= Assay office =

Institution set up to test the purity of precious metals
Assay offices are institutions set up to assay (test the purity of) precious metals. This is often done to protect consumers from buying fake items. Upon successful completion of an assay (i.e. if the metallurgical content is found be equal or better than that claimed by the maker and it otherwise conforms to the prevailing law) the assay offices typically stamp a hallmark on the item to certify its metallurgical content. Hallmarking first appeared in France, with the Goldsmiths' Statute of 1260 promulgated under Étienne Boileau, Provost of Paris, for King Louis IX.

== US assay offices ==
Title 15, Chapter 8, Section 291 of the United States Code makes it unlawful to stamp goods in the United States with "United States assay" or any similar stamp which gives the impression that the item has been officially assayed by the United States government.

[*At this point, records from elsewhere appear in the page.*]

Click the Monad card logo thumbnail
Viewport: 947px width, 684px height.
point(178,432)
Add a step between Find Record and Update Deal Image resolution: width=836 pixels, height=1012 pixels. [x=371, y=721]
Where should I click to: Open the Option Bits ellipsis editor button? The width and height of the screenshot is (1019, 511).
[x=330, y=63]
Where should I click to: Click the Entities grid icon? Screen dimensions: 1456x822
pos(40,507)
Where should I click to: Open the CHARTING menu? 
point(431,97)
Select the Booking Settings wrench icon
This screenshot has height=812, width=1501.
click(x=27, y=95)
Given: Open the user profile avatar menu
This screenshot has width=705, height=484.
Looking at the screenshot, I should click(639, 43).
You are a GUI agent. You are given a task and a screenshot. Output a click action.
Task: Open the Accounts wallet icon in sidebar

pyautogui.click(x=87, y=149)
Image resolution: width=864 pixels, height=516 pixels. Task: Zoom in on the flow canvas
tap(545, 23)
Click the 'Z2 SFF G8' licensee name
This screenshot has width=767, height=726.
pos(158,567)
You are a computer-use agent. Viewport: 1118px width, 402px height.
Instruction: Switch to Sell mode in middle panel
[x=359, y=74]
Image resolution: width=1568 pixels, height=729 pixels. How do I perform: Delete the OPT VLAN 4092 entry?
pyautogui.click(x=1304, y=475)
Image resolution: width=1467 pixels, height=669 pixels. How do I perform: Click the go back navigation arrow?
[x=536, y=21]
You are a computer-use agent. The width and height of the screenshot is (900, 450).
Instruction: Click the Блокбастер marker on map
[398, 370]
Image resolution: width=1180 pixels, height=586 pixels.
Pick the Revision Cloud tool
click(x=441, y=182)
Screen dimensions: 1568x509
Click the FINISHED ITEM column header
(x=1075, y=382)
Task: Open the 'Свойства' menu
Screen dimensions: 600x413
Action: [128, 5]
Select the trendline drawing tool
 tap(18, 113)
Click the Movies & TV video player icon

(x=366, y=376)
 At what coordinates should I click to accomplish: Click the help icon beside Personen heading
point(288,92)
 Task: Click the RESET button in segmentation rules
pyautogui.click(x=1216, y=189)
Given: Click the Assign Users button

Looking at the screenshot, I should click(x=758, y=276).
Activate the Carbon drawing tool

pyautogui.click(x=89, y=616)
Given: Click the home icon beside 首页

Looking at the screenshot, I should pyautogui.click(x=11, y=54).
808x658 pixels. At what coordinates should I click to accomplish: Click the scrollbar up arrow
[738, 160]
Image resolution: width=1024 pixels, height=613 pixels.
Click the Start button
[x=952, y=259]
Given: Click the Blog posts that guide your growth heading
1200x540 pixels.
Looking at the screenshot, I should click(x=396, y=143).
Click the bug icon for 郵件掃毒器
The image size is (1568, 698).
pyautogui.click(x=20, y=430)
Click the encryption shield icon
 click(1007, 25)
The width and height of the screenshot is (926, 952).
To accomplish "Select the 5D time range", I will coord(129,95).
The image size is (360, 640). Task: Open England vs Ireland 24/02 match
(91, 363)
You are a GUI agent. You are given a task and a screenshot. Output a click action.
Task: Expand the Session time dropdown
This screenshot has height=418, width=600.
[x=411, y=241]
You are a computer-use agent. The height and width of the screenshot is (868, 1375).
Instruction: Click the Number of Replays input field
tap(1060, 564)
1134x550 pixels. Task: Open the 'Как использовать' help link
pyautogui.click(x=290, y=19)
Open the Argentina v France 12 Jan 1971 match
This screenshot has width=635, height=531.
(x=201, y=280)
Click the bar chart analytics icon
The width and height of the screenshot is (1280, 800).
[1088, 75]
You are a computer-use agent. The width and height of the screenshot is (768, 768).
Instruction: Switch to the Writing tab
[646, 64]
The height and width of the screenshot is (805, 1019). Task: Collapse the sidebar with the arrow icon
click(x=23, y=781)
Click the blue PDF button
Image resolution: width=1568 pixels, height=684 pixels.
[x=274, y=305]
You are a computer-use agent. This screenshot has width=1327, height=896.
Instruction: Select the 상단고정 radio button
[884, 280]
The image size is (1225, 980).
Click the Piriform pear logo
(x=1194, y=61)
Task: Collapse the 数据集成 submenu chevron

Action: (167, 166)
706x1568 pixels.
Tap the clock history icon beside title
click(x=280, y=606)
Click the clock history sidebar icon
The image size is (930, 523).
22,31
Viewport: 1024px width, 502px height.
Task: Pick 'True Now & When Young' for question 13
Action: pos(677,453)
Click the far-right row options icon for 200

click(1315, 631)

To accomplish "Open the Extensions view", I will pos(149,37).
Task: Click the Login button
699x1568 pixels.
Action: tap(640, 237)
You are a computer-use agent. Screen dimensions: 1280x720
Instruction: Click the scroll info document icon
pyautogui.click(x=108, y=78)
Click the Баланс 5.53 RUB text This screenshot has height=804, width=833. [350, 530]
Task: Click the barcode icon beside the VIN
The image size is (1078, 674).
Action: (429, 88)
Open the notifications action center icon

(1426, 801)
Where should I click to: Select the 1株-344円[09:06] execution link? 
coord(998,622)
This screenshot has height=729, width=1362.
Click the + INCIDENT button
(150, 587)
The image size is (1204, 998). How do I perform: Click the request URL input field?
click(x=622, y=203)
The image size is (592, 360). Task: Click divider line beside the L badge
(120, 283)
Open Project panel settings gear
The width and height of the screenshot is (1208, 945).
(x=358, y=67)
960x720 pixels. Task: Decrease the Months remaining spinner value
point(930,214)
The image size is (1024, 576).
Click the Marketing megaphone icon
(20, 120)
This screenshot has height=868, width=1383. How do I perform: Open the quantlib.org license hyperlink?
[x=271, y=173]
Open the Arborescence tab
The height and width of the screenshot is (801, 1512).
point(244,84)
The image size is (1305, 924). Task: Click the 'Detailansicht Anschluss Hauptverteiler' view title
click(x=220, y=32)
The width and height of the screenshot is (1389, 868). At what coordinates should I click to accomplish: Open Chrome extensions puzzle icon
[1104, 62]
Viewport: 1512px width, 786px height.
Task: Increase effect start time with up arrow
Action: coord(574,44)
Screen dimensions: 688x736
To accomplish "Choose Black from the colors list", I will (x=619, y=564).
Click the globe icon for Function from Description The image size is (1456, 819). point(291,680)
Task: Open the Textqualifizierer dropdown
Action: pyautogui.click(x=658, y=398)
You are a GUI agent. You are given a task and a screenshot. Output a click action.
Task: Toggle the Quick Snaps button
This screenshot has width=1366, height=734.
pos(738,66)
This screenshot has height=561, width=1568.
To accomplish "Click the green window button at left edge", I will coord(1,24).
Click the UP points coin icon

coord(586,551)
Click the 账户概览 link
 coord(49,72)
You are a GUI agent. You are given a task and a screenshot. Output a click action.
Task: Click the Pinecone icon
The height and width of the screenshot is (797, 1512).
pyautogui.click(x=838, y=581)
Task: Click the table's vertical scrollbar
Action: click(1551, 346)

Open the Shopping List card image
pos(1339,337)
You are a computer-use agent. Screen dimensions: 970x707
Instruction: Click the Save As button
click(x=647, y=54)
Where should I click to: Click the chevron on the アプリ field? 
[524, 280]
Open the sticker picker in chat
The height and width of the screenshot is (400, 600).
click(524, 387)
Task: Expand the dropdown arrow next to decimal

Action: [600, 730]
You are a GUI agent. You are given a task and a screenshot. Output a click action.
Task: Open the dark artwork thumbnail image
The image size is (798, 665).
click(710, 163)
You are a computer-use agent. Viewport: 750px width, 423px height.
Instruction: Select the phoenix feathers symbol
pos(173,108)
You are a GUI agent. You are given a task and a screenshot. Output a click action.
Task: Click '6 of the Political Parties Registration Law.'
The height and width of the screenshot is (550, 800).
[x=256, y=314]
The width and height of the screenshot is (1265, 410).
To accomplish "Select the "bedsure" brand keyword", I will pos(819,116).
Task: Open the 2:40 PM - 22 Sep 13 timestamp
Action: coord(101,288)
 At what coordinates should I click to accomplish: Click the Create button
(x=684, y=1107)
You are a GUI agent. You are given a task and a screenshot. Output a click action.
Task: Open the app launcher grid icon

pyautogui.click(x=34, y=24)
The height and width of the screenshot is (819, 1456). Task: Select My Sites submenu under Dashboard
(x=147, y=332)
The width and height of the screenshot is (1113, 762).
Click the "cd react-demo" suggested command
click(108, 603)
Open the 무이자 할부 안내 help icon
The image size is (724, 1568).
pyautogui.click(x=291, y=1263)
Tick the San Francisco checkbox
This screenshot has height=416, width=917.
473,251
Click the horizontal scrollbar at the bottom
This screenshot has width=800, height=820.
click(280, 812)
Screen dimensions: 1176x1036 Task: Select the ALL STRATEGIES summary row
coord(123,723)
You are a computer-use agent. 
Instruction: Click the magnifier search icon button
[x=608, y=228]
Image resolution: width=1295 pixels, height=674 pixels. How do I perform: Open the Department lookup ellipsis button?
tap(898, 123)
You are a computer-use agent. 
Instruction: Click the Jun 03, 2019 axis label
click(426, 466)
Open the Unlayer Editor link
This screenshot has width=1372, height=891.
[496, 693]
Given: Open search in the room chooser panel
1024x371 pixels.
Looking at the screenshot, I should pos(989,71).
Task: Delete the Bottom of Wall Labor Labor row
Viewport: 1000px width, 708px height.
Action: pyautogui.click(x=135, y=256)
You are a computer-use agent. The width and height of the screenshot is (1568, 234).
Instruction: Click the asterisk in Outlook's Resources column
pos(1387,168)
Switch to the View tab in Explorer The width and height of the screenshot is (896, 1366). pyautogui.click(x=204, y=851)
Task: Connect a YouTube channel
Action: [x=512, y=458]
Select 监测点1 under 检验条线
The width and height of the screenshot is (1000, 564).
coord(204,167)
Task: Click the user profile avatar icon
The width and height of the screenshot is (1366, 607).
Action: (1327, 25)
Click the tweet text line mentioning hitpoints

=== General overview and function of U.S. assay offices ===
Assay offices did and do exist in the U.S., but they are affiliated with the government's coinage mints and serve only the government's purposes in that field. They are not involved in hallmarking, as there has never been a hallmarking scheme in the U.S.

In the 1800s, the functions of assay offices in the U.S. included receiving bullion deposits from the public and from mining prospectors in the various American territories. The assay offices that still operate today function solely within national coining system (including bullion coinage for sales to investors).

=== US assay offices, current ===
Current U.S. assay offices include the following:

- The Philadelphia Mint – 1792 to date
- The Denver Mint – 1862 to date. It served as an assay office until 1906, when coinage operations began.
- The San Francisco Mint – 1852 to date. Coinage operations were suspended in March 1955, but the plant continued to operate as an assay office. In 1962, its official designation was changed from mint to assay office. Coinage operations were again authorized in 1965.
- The West Point, New York Bullion Depository – 1938 to date. It is operated as an adjunct of the New York Assay Office.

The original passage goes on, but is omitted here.